Die nächsten Tage im Büro waren besonders hektisch. Die Ereignisse im Nahen Osten und Asien wirkten sich auf die Börse in der Wallstreet aus. Mr. Wayne arbeitete angestrengt. Er bemühte sich, nicht an die Erfüllung geheimer Wünsche auf Kosten seiner ganzen Habe zu denken. Zehn Jahre seines Lebens müßte er zusätzlich opfern! Es war Wahnsinn! Der alte Tompkins gehörte ins Irrenhaus!

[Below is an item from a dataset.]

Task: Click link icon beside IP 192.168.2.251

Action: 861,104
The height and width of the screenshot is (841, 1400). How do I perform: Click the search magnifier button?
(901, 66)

Am Wochenende ging er stets mit Tommy segeln. Das alte Boot hielt sich großartig und nahm kaum Wasser. Tommy wünschte sich eine neue Rennbesegelung, aber Mr. Wayne lehnte diese Ausgaben ab. Vielleicht nächstes Jahr, wenn die Aktien wieder steigen sollten. Zunächst mußten die alten Segel genügen.
In mancher Nacht, wenn die Kinder schon schliefen, segelte er mit Janet. Die Bucht von Long Island lag ruhig und friedlich da, die Luft war angenehm kühl. Ihr Boot glitt an den blinkenden Bojen vorbei, trieb auf den großen, gelblichen Mond zu.

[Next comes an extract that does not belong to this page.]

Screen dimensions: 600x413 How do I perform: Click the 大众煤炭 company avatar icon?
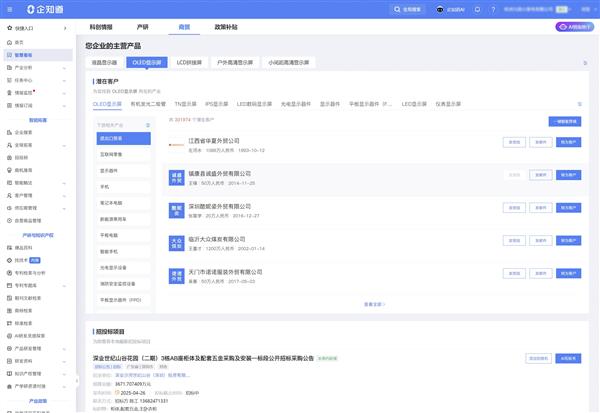coord(176,241)
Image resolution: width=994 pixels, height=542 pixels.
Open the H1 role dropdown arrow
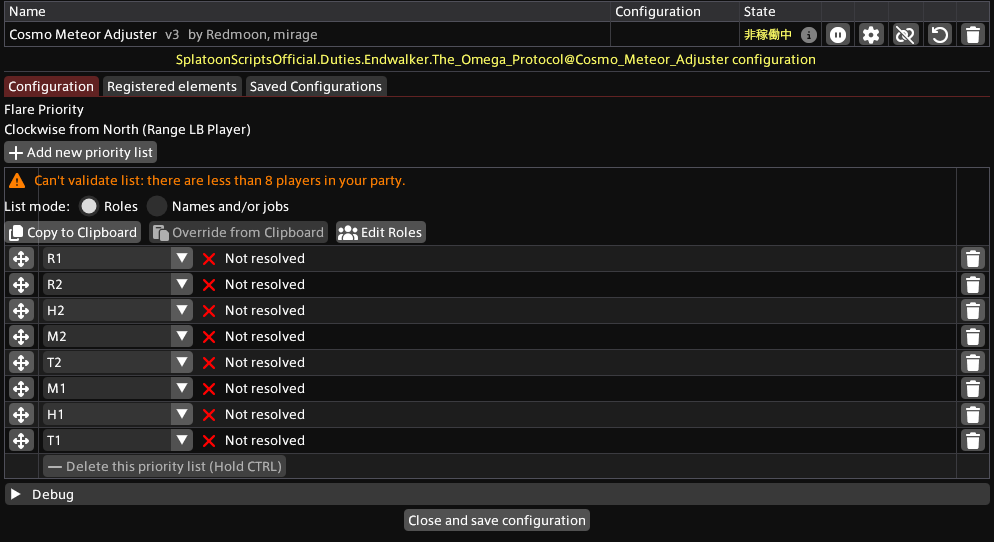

»Ich weiß, daß dich etwas bedrückt«, sagte Janet.
»Liebling, bitte!«
»Verschweigst du mir etwas?«
»Nicht im geringsten!«
»Bist du sicher? Bist du ganz sicher?«
»Völlig.«
»Dann nimm mich in die Arme. Ja.«
Und das Boot steuerte sich eine Weile selbst.

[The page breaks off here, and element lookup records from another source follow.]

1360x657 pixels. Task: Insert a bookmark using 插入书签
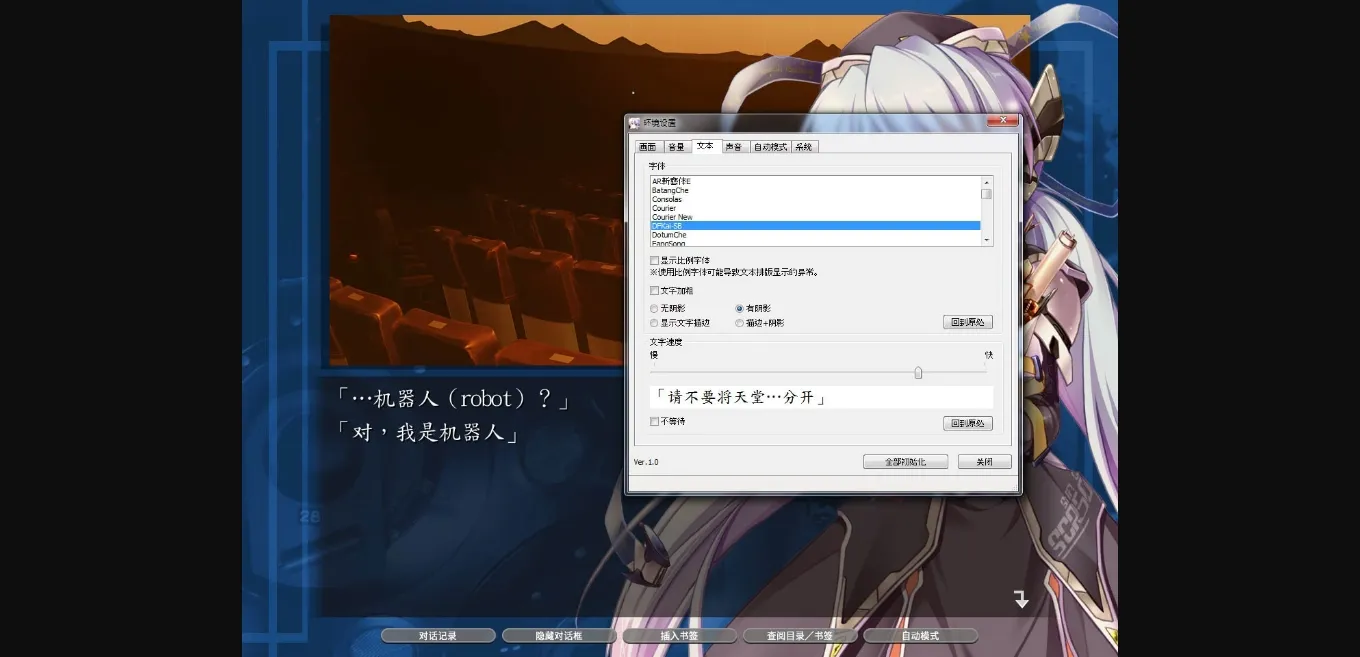click(679, 634)
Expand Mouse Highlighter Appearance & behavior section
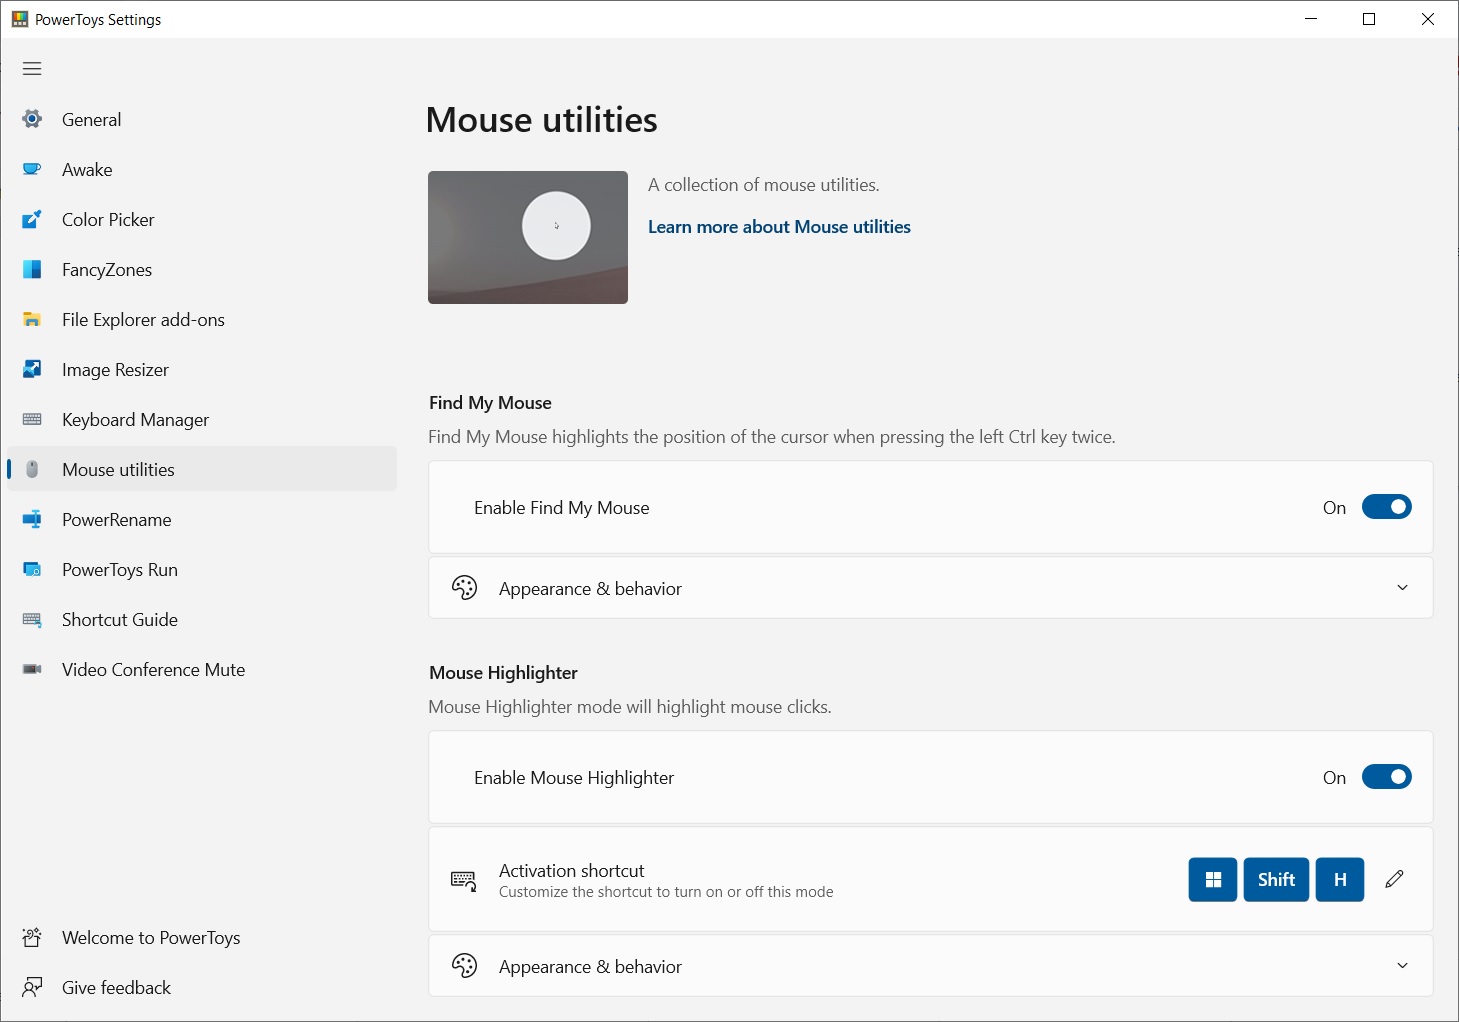This screenshot has height=1022, width=1459. click(x=1402, y=966)
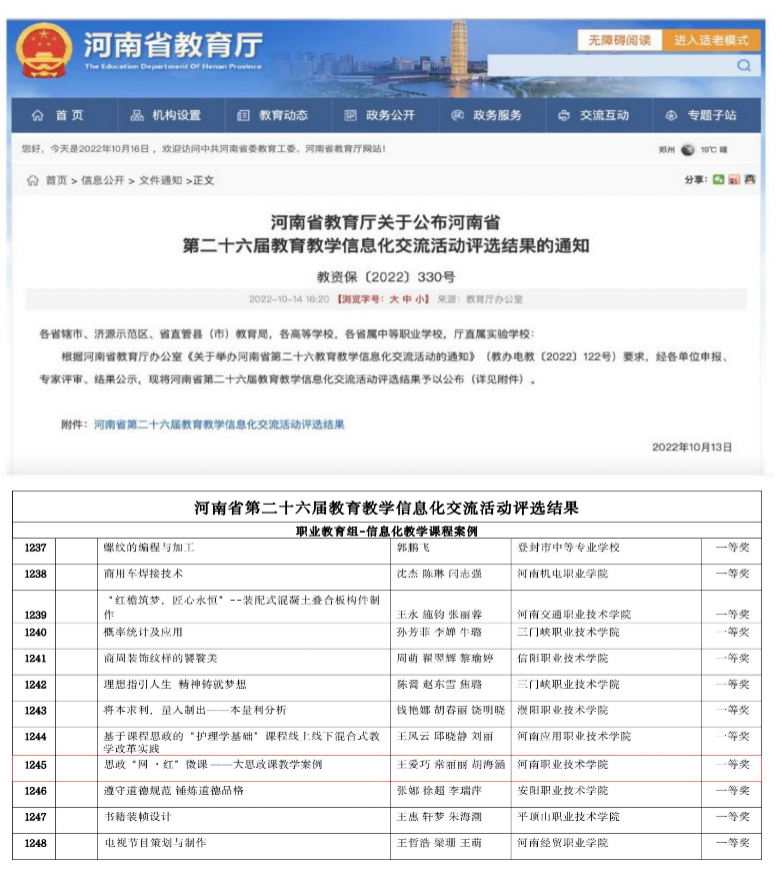This screenshot has width=776, height=886.
Task: Click in the site search input field
Action: [610, 66]
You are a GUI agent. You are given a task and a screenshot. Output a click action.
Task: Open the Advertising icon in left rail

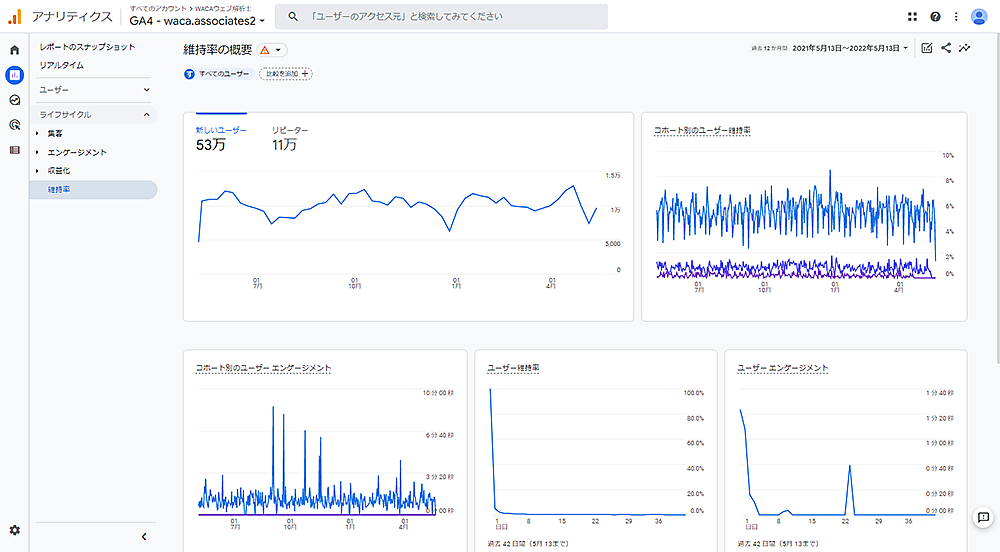[14, 125]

Wünsche und ihre Erfüllung. Aber der Herbst kam, und das Boot mußte an Land gebracht werden. Die Börse erholte sich ein wenig, aber Peggy bekam die Masern. Tommy wollte den Unterschied zwischen gewöhnlichen Bomben, Atombomben, Wasserstoffbomben, Kobaltbomben und allen anderen Bombenarten wissen, über die man in den Zeitungen berichtete. Mr. Wayne erklärte es ihm, so gut er konnte. Und das Dienstmädchen kündigte plötzlich.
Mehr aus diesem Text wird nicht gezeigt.